調査・データ日本内航海運組合総連合会(内航総連)がまとめた2015年度上期の内航輸送実績は、前年同期実績を2.6%下回り、1億9443万7000トン(kl)となった。貨物船による輸送量は4.3%減の1億2412万2000トン。

鋼材は、自動車をはじめとした製造業向けや公共工事の減速から土木用を中心とする建設の需要が鈍く8.3%減少となった。原料は主力の石炭石はセメントの需要の落ち込みに伴う出荷不振で3.8%減少した。

燃料は5.6%増加。石炭は原発不稼働に伴う火力発電所向けの需要があったほか、西日本地区のLNG発電所のトラブルによる一時的な増加もあった。紙・パルプは6.7%減少。荷主メーカーの在庫調整が進展せず、生産調整が続いている。新聞用紙の販売不振などにより輸送量は低迷。

雑貨はエルニーニョ現象による九州地方の長梅雨、西日本地区の冷夏など平年よりも気温が低く推移し、梅雨明け後も気温が上がった日数が限られた結果、飲料や家電製品をはじめとする消費財の落ち込みがあった反面、8月に起きたフェリーの火災事故により、貨物の輸送を増便で対応したことで1.4%増加となった。

自動車は、3.8%減少。14年の消費税増税の駆け込み需要後の低迷があった。また、15年4月から軽自動車税が増税となったため駆け込み需要があったが、その後は販売台数が減少し続けたことが輸送量の減少に影響している。

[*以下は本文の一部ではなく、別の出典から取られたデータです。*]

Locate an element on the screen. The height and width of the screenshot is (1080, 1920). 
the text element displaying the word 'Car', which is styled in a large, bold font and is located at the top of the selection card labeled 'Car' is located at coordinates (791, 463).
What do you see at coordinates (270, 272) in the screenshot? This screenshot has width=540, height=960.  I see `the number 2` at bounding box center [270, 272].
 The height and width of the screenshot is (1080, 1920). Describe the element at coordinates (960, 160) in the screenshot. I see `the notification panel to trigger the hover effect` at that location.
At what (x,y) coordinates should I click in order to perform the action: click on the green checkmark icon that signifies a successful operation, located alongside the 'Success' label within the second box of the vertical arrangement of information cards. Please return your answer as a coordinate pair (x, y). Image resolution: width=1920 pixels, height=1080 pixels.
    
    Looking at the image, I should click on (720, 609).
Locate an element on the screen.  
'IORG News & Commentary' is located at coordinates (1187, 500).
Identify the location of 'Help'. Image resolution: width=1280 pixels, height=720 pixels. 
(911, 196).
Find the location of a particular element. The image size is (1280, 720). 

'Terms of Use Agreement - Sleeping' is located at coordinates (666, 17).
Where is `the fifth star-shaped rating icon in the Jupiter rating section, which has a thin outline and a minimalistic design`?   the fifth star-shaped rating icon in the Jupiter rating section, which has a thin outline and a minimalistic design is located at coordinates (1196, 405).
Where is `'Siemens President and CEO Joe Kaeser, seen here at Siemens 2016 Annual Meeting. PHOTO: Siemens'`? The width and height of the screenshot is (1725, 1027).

セメントは公共工事などの不振から西日本地区を中心とする過剰在庫の影響で6.2%減少。このほか、穀物・肥料・飼料は9%減少、機械・プラントが17.4%減、砂・砂利・石材が14.6%減となった。

油送船による輸送量は0.5%増加の7031万5000トン(kl)となり、白油が1.2%増、ケミカルが4.5%増、特タン船が5%増加した一方、黒油が3.6%減、油脂が1.1%減少した。

黒油は西日本地区のLNG発電所のトラブルで増加した局面もあったが、電力需要の伸び悩みやLNG・石炭・水力発電などの他燃料へのシフト、夏季の低温、原発の再稼働があり減少となった。白油は転送需要が輸送量を下支えした。

ガソリンは価格の下落により国内販売量が14年よりも増加している。ケミカルは内需を背景にした市況の好転や円安による輸出の増加があった。特タン船はLPG、塩ビモノマー、エチレン、アスファルト、苛性ソーダの増加があった。ケミカルと同様に円安による好調な輸出が輸送にプラスとなった。